DNA purification from blood - (Oct/21/2010 )
Dear mates,
The first thing I want to ask for is that one of my colleagues has used the salt method to purify DNA from blood, and the resulted DNA was not in good concentration and contained some brownish color (blood contamination). I was thinking to use phenol to repurify them. Anybody knows any way to repurify These samples since they already have a part of the DNA already extracted.
Secondly, i will really appretiate it if anybody can provide me with the standard protocol for purifying DNA from blood using phenol.
Thank you in advance
Why not removing erythrocytes prior DNA-extraction (density gradient centrifugation)? Could solve problem of brown color.
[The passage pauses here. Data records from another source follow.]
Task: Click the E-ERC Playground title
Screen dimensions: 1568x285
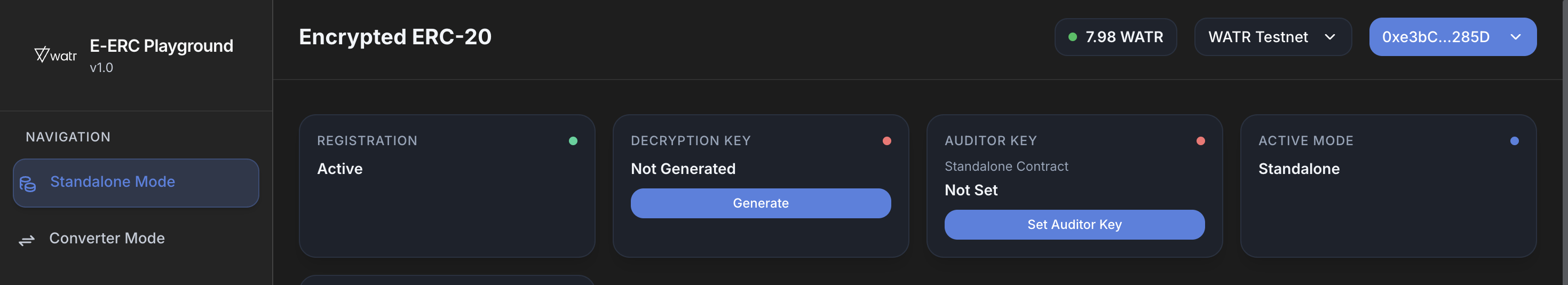Action: pyautogui.click(x=161, y=46)
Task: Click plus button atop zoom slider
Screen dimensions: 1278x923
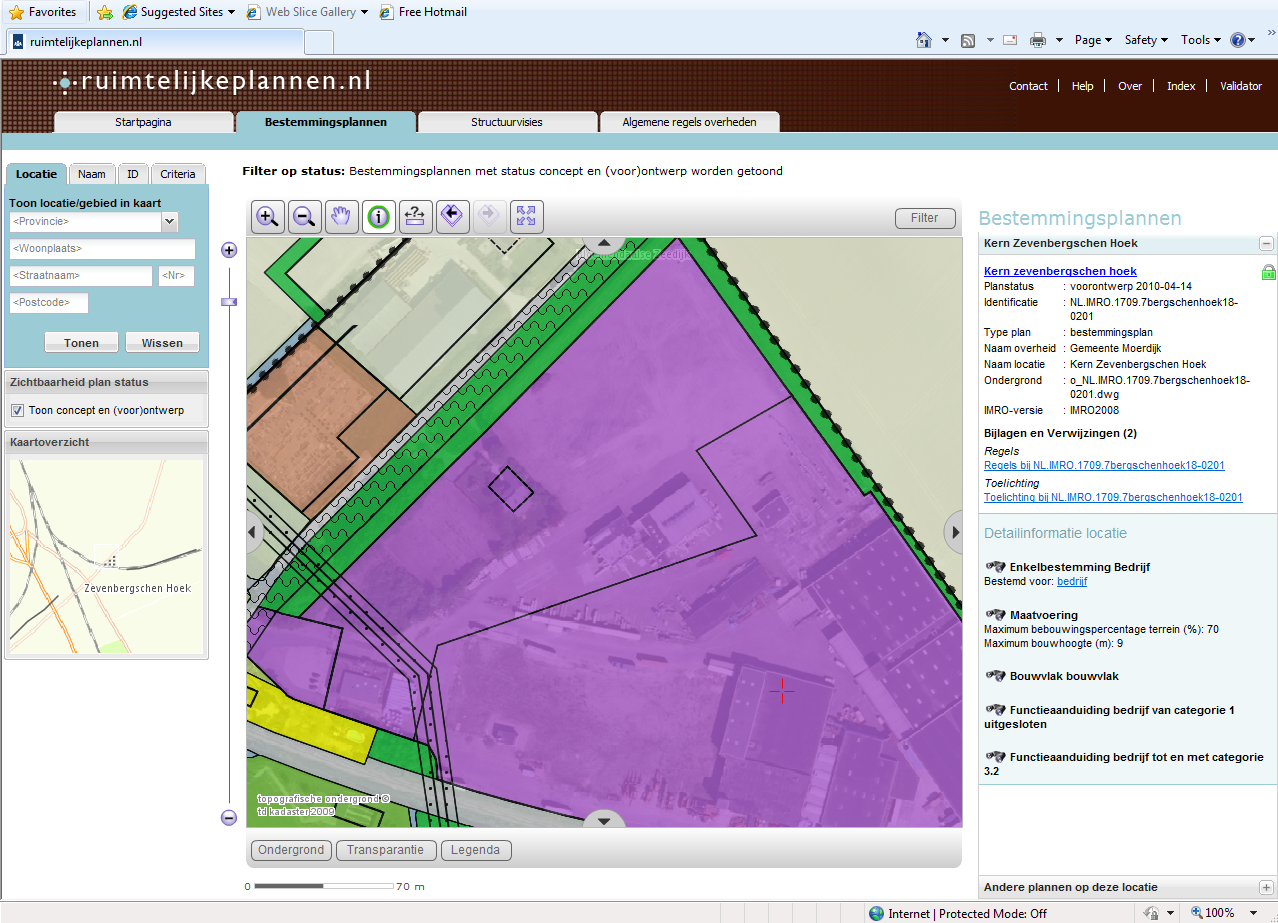Action: (x=229, y=250)
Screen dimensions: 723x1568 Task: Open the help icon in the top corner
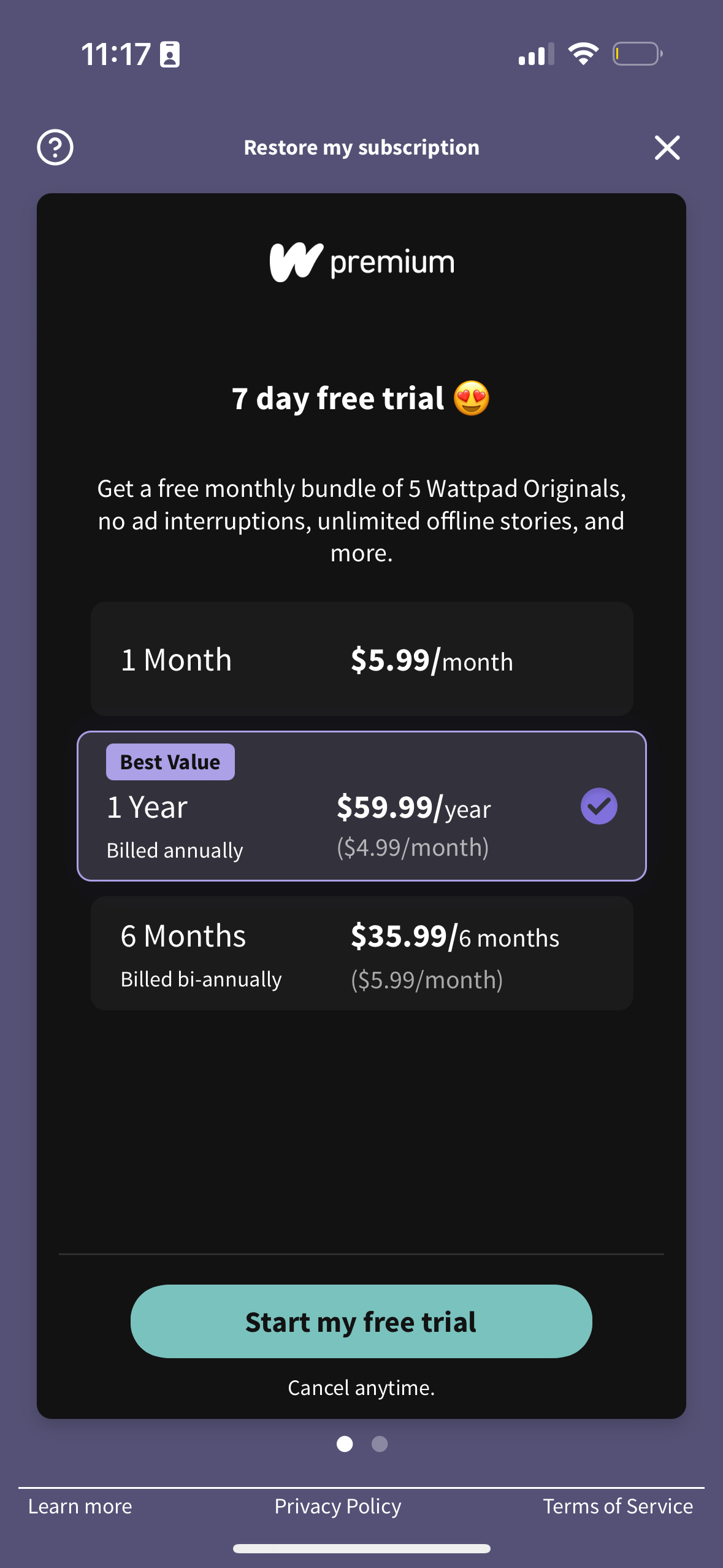[x=55, y=147]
Purification by Phenol-Chloroform-extraction: nucleicacidsolution is extracted with one volume phenol (pH 8), After that with One Volume of phenol-Chloroform-isoamylethanol (25:24:1 v/v), After that with One volume chloroform. In between centrifugate and take topmost aqueous phase (without interphase) to new vessel. Proteins are denaturated and accumulate in organic phase, DNA stays in aqueous phase. Final Preciptation with ethanol will remove phenol. Don't use polystyrol or polycarbonat made vessels when centrifuge. They cant stay organic solvents. Phenol is toxic! Beware of Vapours.
Hi,
Thank you so much for your reply!
regarding the brown color in the blood sample; If i understood what you mean is that just centrifuging the tube to get rid of the blood right?
Do not you think that if i centrifuge the tubes i will get the blood and the DNA in the bottom so it will be hard to seperate them isnt it?
As I understand, you did already a purification of DNA from blood sample and this DNA solution is contaminated. repurify this DNA solution as I described above. This will remove proteins. probably brown color dues to contamination with haem. This will be hard to remove. Haem will inhibit PCR reaction.
Next time doing a DNA purification from blood, think about eliminating erythrocytes. They barely contain DNA, so PBMC may sufficient for your expermient. You can get them by density gradient centrifugation with ficoll. actually there are very good kits for DNA preparation from blood (pharmacia, qiagen, promega).
Qiagen has many kits to extract and/or purify DNA from blood. You need to get rid of the hematin that inhibits the PCR.
The Qiagen Gentra Kit is great for DNA extraction from blood. Just make sure that you start with an RBC lysis step (we use 1xlysis buffer, then the Qiagen RBC lysis solution)
Dont you want to idolate cell-free DNA? If not, the hemolysis step is the key for your method. Make sure your cells in the blood completelly suspended not aggregated before hemolytic process.